We should get output like this...

1 2 4 5 7 11 16 23 34

So, you're probably thinking, what on earth would I need a binary tree for, and especially in a language like PHP? And you're probably very right for thinking that, but don't confuse what you'll need it for with why you almost never need to implement a binary tree in practice. In PHP, particularly, the performance gains of binary search are dwarfed by the context-switching overhead of having to implement them as objects (it takes a lot longer to carry out a function call in PHP than it would to do simple pointer dereferencing in a language like C, for example).

It's very important to know about and understand this data structure in concert with other
data structures so that you're aware of the performance (time and memory) characteristics
of each in a given problem. In many cases, you'll be using tools that implement a btree
quite frequently, but will rarely be required to implement one yourself. For example,
your Database Management System (*DBMS*) implements a type of btree commonly referred
to as B+ tree. In 3D computer
graphics, many games will often implement a kind of btree usually called a
Binary Space Parition
(*BSP*), which allows for recursively subdividing a space into convex sets by
hyperplanes.

There are many areas where trees or graphs (*nodes and edges*) are generally useful in a wide
array of programming problems. So having a good grasp of BST, is not a bad start!

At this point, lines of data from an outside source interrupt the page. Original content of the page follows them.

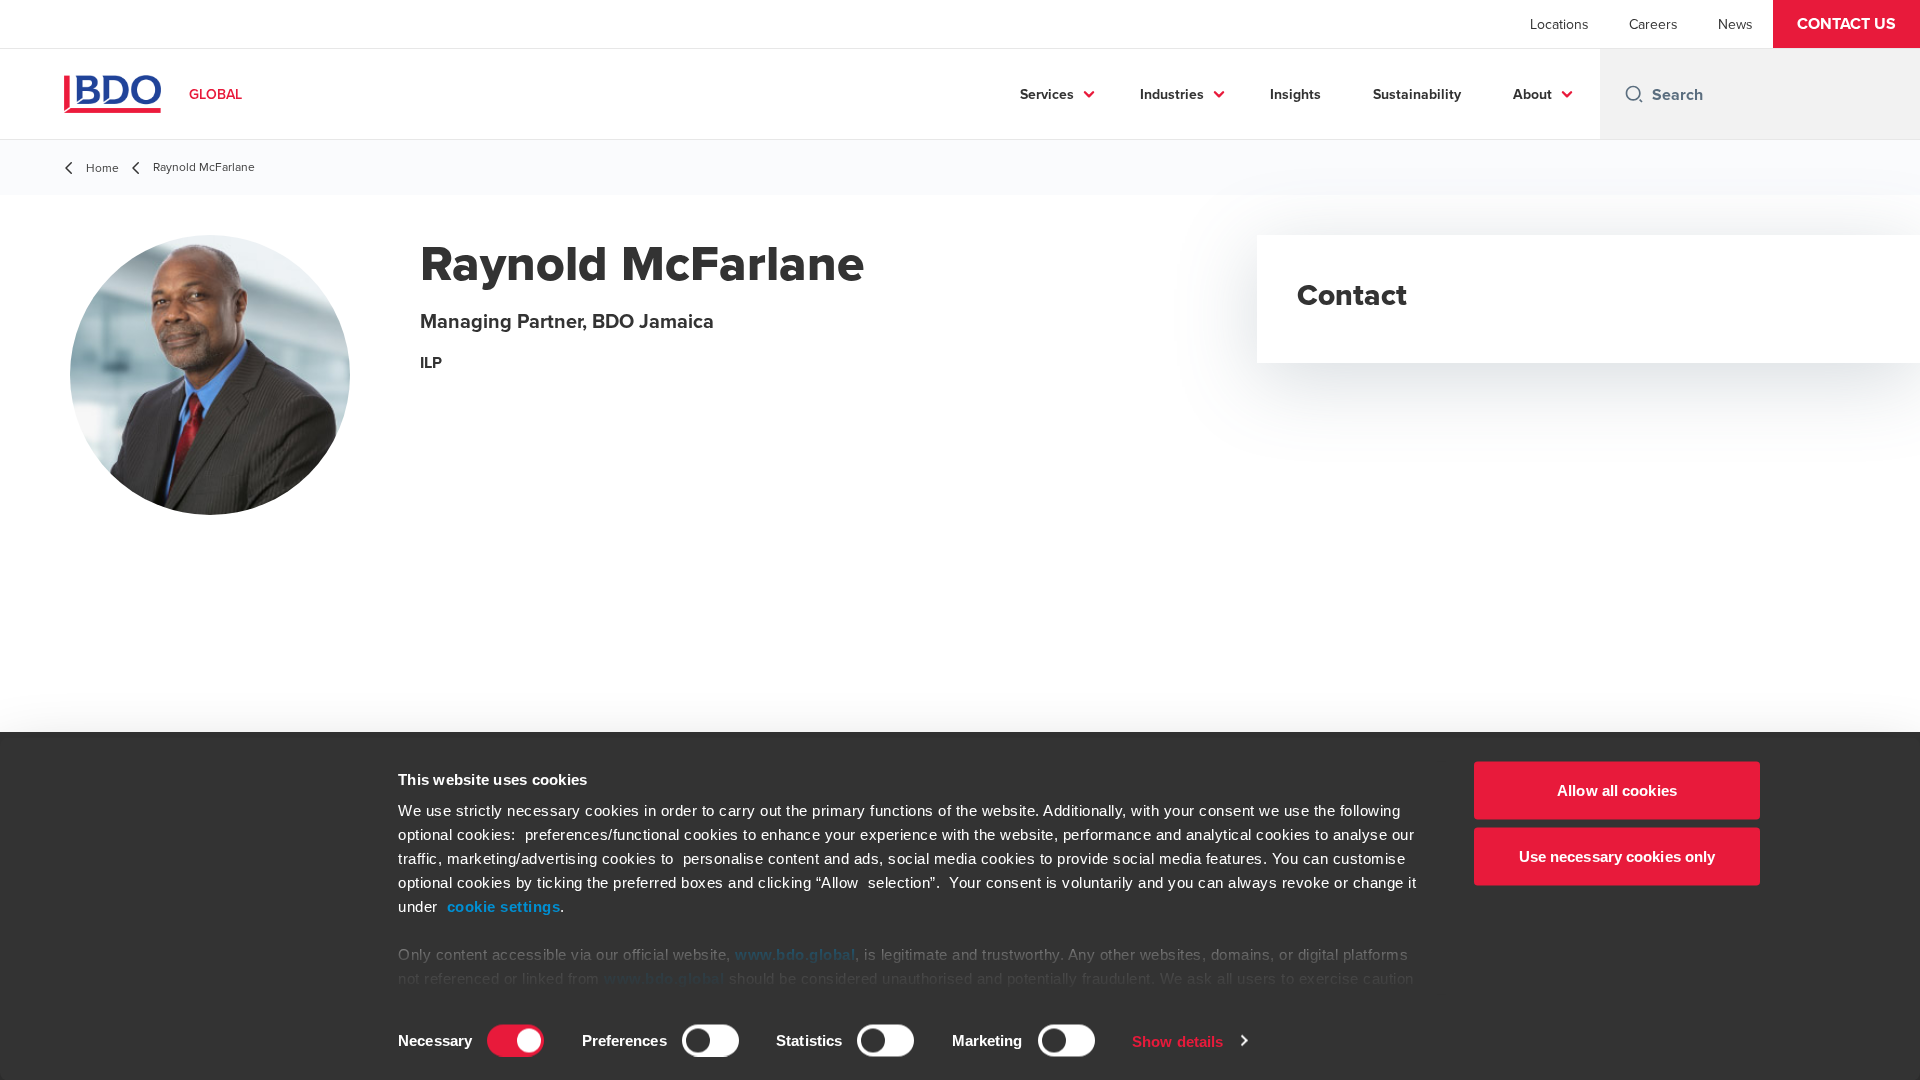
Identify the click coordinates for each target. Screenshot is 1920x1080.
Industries (1172, 94)
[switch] (710, 1040)
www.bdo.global (795, 954)
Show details (1177, 1040)
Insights (1295, 94)
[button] (1846, 24)
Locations (1559, 24)
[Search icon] (1634, 94)
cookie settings (504, 906)
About (1532, 94)
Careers (1653, 24)
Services (1047, 94)
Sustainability (1417, 94)
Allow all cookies (1617, 790)
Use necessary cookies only (1617, 855)
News (1735, 24)
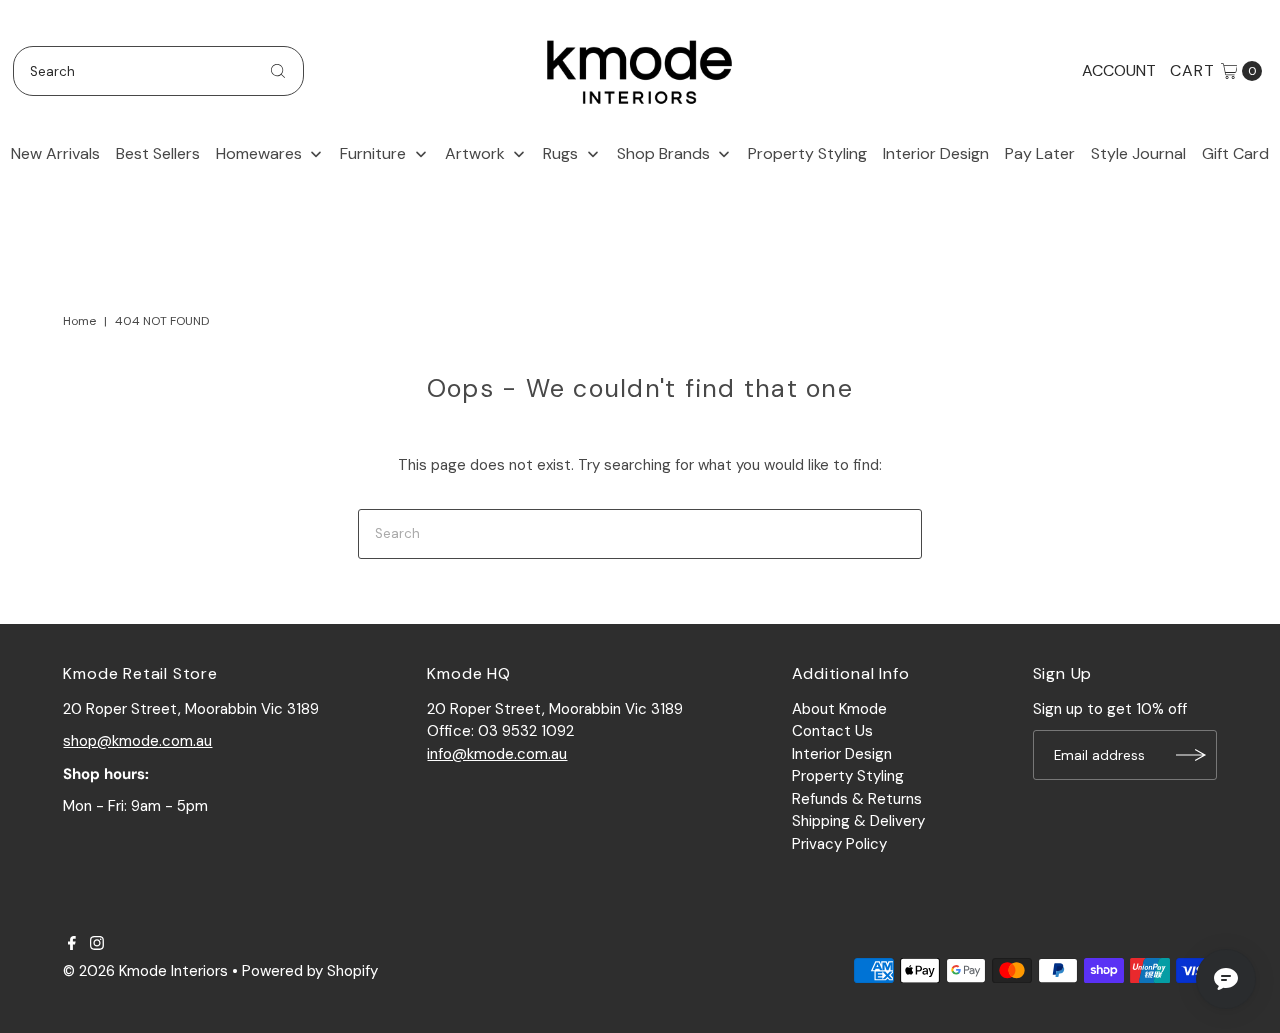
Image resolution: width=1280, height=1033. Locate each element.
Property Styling (848, 776)
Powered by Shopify (310, 971)
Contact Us (832, 731)
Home (79, 321)
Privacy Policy (839, 844)
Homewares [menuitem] (259, 153)
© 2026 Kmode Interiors (145, 971)
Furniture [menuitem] (373, 153)
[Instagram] (97, 945)
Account (1119, 70)
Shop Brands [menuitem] (663, 153)
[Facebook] (72, 945)
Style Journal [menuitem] (1138, 153)
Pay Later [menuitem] (1040, 153)
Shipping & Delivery (858, 821)
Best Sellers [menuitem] (158, 153)
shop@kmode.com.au (137, 741)
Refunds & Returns (857, 799)
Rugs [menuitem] (560, 153)
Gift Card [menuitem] (1235, 153)
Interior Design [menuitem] (936, 153)
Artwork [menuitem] (475, 153)
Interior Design (842, 754)
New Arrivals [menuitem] (55, 153)
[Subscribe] (1192, 755)
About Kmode (839, 709)
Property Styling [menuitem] (807, 153)
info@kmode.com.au (497, 754)
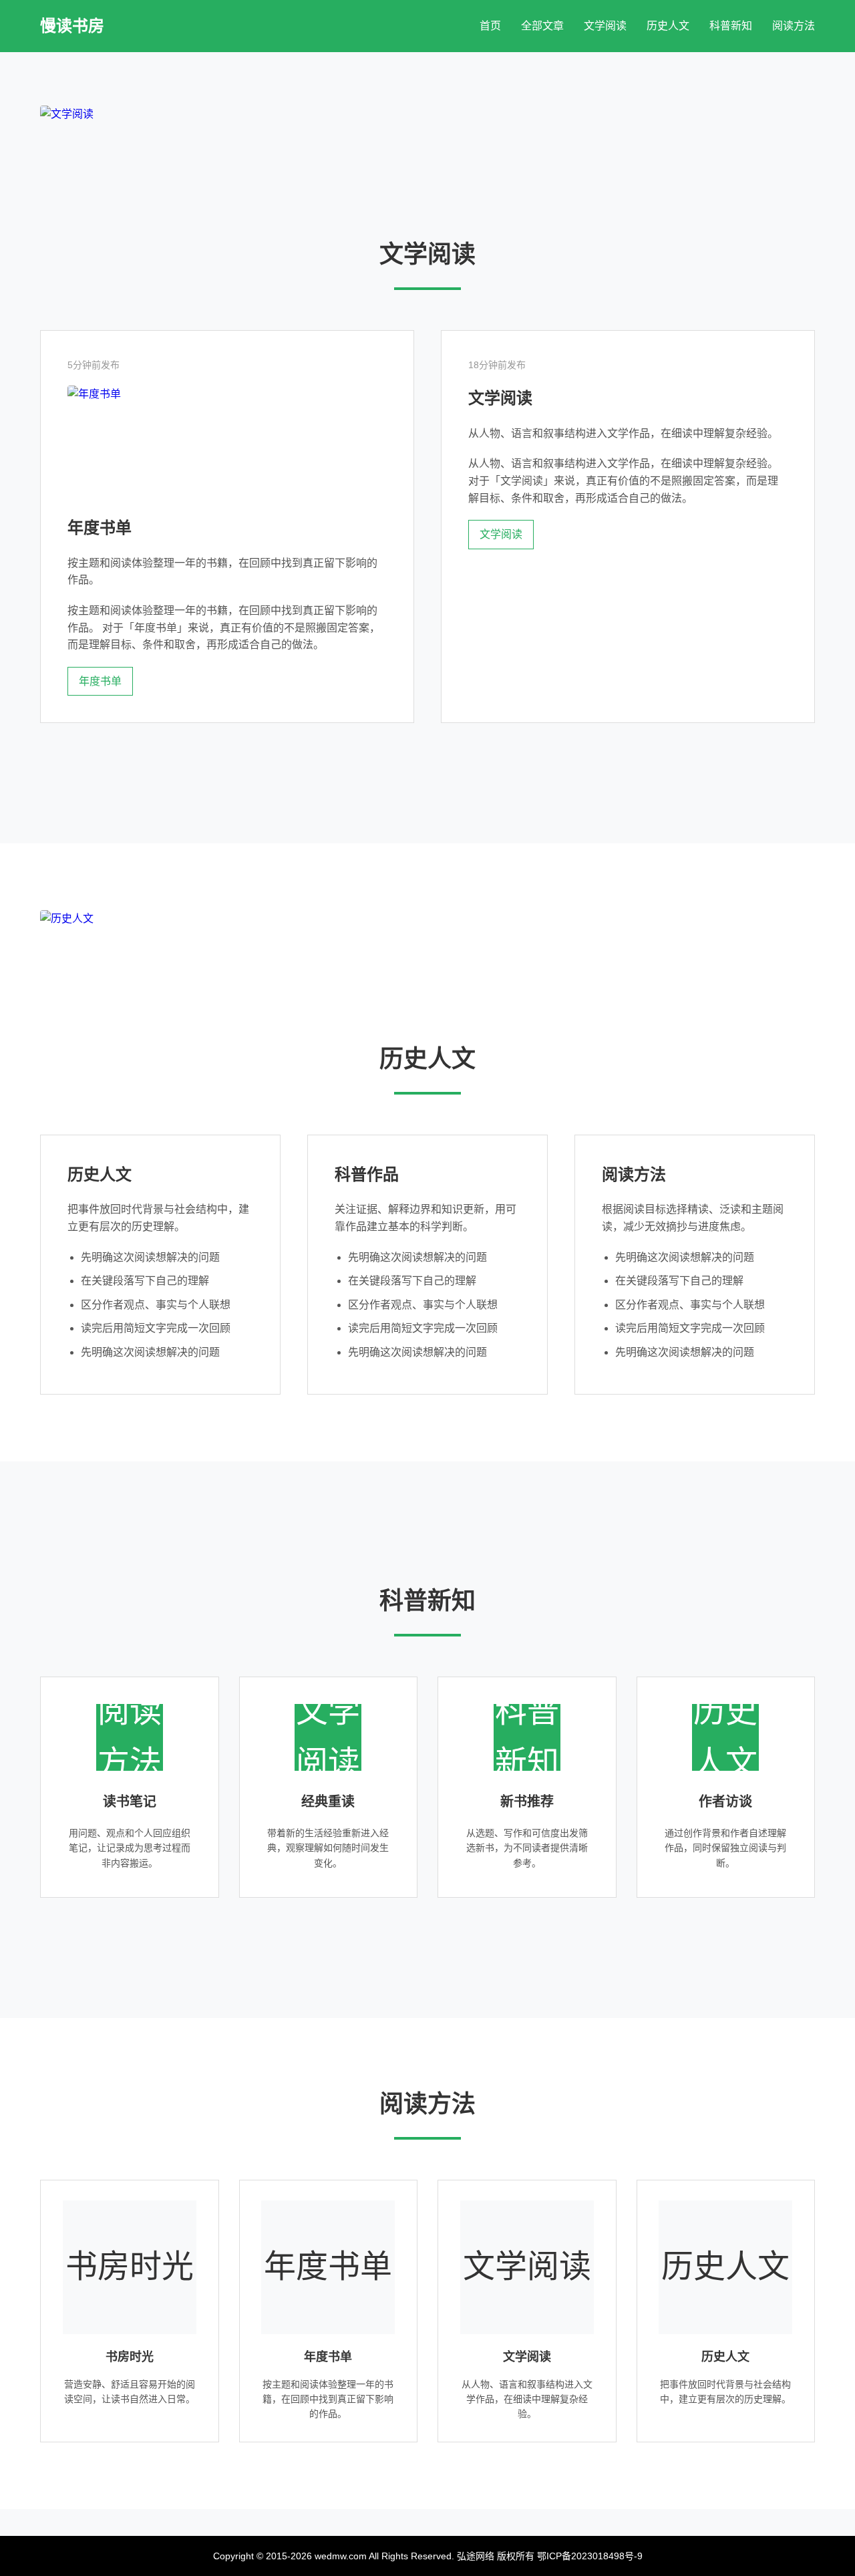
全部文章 (542, 25)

As mentioned in the beginning of this article, only a self-balancing implementation of a BST, such as
AVL-tree will accomplish average `O(log n)`

in search, insertion, and deletion, because as
you can see by our implementation if I were to simply insert the numbers `[1,2,3,4,5]`

or
`[5,4,3,2,1]`

you would have `O(n)`

since the tree would be entirely right or
left heavy.

So, as always, I like to leave *something* up to the imagination. So I'll leave it to you to play
around with the implementation and see if you can figure out how to implement a `balance`

method that will automatically balance the tree.